This is Part III of a three-part series on The Sling and the Stone: On War in the 21st Century, by Col. Thomas X. Hammes.
Read Part I here. Read Part II here.

This final installment deals with the makeup of the United States’ Armed Forces, which echoes the days of large-scale conventional warfare. Hammes spends the majority of his time discussing the US Army, but I’ll begin this summary with a few brief notes on those other guys…

In the sea, while our enemies are focused on developing anti-access weapons (e.g., mines, submarines), the Navy is largely ignoring these developments. In addition, the recent war game in the Persian Gulf shows the potential for huge losses were a US fleet attacked by a swarm of small speedboats.

Meanwhile, the Air Force has too many air superiority fighters, and too few transports, tankers, intel aircrafts, bombers, and other special mission tasks. In both cases, the onus has been on delivering a heavy punch, when it should be on flexible response.

For the US Army, six heavy reserve divisions (out of ten divisions total) are too many. Hammes argues that the Army needs less heavy forces, and more “flexible, multi-mission capable, medium-weight forces … for forward presence, quick response, nation building, and peacekeeping or peace enforcement missions.” There is a critical shortage of this type of unit in the Middle East.

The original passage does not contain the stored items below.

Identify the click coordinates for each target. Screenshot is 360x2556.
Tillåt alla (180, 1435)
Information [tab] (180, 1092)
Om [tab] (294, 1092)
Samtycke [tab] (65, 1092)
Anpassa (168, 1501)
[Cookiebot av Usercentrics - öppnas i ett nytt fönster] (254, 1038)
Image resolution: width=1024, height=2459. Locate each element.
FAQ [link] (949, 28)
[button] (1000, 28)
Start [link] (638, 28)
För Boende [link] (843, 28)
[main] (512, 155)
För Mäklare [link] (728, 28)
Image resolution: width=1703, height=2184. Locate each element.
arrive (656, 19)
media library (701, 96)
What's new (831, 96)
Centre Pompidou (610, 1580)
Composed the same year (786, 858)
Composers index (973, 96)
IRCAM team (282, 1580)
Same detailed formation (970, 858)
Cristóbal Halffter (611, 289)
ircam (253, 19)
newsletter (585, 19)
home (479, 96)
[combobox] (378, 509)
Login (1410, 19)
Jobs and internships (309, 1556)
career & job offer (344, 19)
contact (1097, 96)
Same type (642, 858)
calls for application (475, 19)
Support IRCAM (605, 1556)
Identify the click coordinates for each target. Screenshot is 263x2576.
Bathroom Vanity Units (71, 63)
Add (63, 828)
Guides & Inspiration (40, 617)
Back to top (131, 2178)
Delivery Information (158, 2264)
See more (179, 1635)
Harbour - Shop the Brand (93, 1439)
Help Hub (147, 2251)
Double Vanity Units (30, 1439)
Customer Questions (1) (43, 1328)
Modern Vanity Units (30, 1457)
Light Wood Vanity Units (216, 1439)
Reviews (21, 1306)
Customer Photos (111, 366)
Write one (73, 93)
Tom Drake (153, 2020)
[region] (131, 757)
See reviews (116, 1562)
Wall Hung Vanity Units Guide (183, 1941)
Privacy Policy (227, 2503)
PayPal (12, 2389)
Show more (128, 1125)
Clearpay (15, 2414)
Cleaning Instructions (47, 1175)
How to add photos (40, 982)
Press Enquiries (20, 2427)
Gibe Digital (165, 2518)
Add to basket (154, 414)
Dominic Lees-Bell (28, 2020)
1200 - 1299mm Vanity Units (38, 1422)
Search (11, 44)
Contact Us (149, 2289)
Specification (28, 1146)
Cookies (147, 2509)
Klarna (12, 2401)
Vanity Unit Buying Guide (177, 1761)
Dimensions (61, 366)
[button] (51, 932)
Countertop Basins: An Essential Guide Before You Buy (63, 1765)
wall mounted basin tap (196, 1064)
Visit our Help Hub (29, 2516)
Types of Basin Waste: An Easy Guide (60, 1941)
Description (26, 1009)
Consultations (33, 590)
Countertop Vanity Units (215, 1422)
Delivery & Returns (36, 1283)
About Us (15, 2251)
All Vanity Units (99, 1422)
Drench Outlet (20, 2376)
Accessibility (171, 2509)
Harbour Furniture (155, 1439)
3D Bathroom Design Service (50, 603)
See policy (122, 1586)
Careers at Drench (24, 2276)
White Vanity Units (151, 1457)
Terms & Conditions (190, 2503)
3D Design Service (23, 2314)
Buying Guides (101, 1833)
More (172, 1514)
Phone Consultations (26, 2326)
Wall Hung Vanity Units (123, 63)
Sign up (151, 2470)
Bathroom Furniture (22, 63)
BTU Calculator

Hammes’ ideal unit is able to operate in any terrain (so no large flock of tanks), is prepositioned for rapid deployment to likely conflict areas, and has a staff educated in conducting joint and interagency operations.

Large Infantry and Military Police units are needed for post-battle security, along with good human intelligence and a significant number of Civil Affairs, Engineers and logistic elements saturating the streets. MPs will need to be capable of both community policing and combat operations. Civil Affairs will need to provide basic civil functions, network with agencies and organizations, and help the locals establish governance. Infantry will need to operate as small units to patrol, live with, and advise the local population. Everyone needs to take a lesson from Special Forces.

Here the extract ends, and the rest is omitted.